Die Spätibetreiber sind demnach Autodidakten?
Man braucht nicht unbedingt einen Schulabschluss, um einen Späti aufzumachen. Aber man muss Geschäftssinn haben. Man muss ja auch die Einkäufe und die Buchhaltung machen. Irgendwann lernt man das, aber einfach ist es nicht. Man opfert die meiste Zeit für den Laden, sonst würde der nicht laufen.
Der Vorsitzende des Spätiverbands, in dem auch Sie Mitglied sind, hat vier Läden in Berlin. Kommt das oft vor?
Das ist eher selten, kaum einer kann sich das leisten. Unser Vorsitzender, Alper Baba, hat das Glück, dass er eine große Familie hat.

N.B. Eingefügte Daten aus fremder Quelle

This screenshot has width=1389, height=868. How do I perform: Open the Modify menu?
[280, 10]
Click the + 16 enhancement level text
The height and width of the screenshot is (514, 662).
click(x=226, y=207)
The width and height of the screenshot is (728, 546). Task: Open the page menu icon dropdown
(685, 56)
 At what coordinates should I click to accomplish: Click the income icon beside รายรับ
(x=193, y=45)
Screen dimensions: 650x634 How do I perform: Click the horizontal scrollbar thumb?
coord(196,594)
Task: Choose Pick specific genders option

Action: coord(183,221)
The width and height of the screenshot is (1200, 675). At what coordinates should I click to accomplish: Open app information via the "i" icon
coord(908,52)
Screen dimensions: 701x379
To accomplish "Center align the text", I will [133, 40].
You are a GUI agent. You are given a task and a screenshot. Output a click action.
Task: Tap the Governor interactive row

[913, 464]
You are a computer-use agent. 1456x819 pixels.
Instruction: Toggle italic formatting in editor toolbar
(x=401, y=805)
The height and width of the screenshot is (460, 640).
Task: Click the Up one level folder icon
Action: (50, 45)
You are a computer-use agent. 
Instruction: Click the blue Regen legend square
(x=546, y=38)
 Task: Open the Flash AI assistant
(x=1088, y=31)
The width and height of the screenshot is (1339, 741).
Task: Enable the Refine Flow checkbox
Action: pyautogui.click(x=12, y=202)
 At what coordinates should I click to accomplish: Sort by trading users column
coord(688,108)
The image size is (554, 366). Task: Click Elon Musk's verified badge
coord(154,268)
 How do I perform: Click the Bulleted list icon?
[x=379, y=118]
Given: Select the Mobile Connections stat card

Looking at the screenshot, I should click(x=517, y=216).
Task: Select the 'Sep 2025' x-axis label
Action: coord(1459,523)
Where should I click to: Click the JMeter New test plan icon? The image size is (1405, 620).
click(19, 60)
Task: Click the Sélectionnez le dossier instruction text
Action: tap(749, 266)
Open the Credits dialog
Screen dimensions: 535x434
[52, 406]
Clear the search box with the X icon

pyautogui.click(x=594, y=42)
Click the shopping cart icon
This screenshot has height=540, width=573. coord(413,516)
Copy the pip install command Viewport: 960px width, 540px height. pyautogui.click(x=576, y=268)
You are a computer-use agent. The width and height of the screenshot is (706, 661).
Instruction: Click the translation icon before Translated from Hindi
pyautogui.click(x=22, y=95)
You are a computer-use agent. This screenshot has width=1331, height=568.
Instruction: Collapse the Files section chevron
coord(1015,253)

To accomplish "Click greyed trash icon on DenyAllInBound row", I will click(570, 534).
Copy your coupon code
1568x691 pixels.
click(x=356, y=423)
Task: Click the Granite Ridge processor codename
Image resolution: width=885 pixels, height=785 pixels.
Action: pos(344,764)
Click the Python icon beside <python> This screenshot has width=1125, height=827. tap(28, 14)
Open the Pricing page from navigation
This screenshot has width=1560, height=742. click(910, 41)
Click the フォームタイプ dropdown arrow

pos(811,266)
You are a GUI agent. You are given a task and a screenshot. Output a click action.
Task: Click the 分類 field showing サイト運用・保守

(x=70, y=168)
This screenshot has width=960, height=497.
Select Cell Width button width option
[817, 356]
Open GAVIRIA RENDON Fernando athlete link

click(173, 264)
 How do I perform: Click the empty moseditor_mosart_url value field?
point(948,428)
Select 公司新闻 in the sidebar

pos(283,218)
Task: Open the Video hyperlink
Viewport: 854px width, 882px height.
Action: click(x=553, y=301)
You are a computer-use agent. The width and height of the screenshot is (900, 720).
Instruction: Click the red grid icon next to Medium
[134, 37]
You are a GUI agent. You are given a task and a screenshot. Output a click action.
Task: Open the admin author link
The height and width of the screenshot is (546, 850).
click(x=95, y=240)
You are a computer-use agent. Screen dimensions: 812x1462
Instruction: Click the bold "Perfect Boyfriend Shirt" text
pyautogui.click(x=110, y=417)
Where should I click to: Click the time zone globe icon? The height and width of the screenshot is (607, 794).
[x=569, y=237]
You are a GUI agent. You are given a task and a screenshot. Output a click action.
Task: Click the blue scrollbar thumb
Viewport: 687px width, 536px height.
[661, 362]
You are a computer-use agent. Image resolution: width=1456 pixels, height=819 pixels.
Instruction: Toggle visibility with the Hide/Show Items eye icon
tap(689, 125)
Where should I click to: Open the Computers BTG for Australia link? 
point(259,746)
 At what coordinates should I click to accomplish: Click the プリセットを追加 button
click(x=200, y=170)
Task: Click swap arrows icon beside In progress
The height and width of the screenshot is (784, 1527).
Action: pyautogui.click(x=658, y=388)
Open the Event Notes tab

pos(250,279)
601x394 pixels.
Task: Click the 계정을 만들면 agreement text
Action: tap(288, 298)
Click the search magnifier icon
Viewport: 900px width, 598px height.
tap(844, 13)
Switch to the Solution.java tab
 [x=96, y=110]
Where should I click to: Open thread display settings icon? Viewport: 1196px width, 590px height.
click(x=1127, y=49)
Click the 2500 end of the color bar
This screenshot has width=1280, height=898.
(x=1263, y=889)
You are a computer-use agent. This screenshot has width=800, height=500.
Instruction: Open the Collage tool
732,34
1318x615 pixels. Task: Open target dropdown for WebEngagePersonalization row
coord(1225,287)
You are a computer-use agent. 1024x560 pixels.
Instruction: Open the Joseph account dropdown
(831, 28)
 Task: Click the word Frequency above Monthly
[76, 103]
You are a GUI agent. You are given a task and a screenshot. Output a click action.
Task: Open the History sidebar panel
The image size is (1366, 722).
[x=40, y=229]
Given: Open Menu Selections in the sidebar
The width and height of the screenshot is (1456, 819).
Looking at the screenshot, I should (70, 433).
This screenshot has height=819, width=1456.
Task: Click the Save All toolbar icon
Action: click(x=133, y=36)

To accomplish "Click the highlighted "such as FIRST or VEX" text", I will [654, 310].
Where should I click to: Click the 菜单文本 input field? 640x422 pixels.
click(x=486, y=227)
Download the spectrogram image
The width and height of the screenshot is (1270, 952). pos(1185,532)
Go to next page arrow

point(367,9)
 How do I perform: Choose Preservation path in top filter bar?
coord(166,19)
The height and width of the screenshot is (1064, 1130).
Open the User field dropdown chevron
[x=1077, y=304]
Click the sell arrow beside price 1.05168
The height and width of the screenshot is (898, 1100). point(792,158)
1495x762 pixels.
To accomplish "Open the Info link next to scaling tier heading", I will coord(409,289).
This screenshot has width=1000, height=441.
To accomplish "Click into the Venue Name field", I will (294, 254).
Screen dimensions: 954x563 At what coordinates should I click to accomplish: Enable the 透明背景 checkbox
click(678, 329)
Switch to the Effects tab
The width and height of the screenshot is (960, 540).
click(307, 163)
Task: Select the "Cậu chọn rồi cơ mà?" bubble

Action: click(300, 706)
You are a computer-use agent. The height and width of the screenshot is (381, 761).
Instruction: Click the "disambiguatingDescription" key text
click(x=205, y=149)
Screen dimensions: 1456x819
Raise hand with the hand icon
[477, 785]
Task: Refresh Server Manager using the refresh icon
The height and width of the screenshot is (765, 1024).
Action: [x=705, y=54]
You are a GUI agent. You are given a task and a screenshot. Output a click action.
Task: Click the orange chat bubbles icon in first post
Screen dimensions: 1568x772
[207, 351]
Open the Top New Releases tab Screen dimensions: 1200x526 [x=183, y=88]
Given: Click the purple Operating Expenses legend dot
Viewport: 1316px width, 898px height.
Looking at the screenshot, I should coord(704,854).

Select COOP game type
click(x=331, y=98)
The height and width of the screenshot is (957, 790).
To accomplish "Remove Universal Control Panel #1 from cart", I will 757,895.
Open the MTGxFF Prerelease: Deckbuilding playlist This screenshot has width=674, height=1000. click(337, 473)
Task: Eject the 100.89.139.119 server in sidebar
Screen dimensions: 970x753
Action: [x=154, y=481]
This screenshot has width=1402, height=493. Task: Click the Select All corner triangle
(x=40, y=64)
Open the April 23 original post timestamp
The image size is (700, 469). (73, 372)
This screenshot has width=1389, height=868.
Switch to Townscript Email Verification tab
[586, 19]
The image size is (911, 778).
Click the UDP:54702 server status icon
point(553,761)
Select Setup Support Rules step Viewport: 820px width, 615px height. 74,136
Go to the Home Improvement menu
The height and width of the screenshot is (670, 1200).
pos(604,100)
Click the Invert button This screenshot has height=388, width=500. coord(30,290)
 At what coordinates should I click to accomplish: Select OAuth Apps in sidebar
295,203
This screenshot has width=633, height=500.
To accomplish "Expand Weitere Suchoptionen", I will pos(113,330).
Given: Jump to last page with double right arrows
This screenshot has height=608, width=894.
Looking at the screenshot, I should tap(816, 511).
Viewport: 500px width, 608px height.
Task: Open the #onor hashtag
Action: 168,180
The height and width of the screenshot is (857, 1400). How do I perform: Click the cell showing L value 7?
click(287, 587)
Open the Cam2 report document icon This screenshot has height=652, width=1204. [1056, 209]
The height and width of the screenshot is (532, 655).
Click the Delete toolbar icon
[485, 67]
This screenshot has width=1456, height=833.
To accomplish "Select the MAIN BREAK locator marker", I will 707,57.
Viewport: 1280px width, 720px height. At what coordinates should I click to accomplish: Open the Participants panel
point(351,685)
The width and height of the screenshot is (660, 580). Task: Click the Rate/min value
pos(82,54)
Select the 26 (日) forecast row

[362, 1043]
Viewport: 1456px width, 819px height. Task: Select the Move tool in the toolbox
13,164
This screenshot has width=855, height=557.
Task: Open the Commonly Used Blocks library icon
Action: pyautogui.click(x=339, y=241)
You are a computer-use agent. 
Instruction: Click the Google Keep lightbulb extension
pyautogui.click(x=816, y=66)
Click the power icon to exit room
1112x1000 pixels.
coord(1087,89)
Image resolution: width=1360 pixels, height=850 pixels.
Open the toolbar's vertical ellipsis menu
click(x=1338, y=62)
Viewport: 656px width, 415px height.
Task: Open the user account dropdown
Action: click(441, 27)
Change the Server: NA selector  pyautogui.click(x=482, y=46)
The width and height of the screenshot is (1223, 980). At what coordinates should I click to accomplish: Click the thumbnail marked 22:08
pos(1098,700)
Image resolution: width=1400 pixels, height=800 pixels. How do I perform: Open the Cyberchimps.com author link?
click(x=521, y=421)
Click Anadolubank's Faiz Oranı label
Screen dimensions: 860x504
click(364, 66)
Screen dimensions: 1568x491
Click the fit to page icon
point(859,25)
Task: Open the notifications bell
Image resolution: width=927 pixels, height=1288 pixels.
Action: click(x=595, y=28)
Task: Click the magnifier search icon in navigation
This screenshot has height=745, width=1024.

Aber ein großes Unternehmen bedeutet auch viel mehr Verantwortung. Mir wäre das zu viel.
Ihr Späti befindet sich in der Danziger Straße in Prenzlauer Berg. Wie haben Sie den Betrieb organisiert?
Mit 190 Quadratmetern ist das Geschäft vergleichsweise groß. Wir sind zu dritt: ein Festangestellter, ein Teilzeitarbeiter und ich. Ich mache meistens die Abendschicht. Wochentags bis 2 Uhr nachts, Freitag und Samstag bis 3 Uhr.
Sie sind die Seele des Ladens?
Der Laden ist ein Stück weit wie das eigene Kind, wirklich! Das hat Vor- und Nachteile. Der Nachteil ist, dass man auf vieles verzichten muss. Das schafft nicht jeder, du musst immer hinterher sein. Und wenn du sagst, ich habe keinen Bock, ich möchte nur 8 Stunden arbeiten und dann nach Hause gehen, dann bist du kein Späti mehr.
Wie sehr sind Sie Späti?
100 Prozent (lacht).
Den Laden in der Danziger Straße gibt es seit vier Jahren, was haben Sie vorher gemacht?
Vorher hatte ich ein Geschäft im Wedding im afrikanischen Viertel. Auch ein Späti. Inzwischen bin ich seit 7, 8 Jahren im Geschäft. Davor war ich beim Getränkegroßhandel. Ich habe schon einiges in meinem Leben gemacht. Ich bin ja bald 58 (lacht).
Was gab es noch?
Ich bin mit 16 aus der Türkei nach Deutschland gekommen. Das war 1979, meine Eltern waren schon hier. Ich habe das Gymnasium besucht, aber vor dem Abitur abgebrochen. Bei Siemens in Alt-Mariendorf habe ich als Monteur für Autorelais gearbeitet. Als die Mauer fiel, hatten sie bei der BVG Busfahrer gesucht. Ich habe mich beworben, einen dreimonatigen Intensivkurs gemacht und dann fünf Jahre als BVG-Busfahrer gearbeitet. Dann bin ich in der Kinder- und Jugendarbeit gelandet. In Freizeiteinrichtungen in Wedding und Neukölln war ich 13 Jahre Erzieher. Das waren soziale Brennpunkte. Ich bedauere immer noch ein bisschen, dass ich damit aufgehört habe.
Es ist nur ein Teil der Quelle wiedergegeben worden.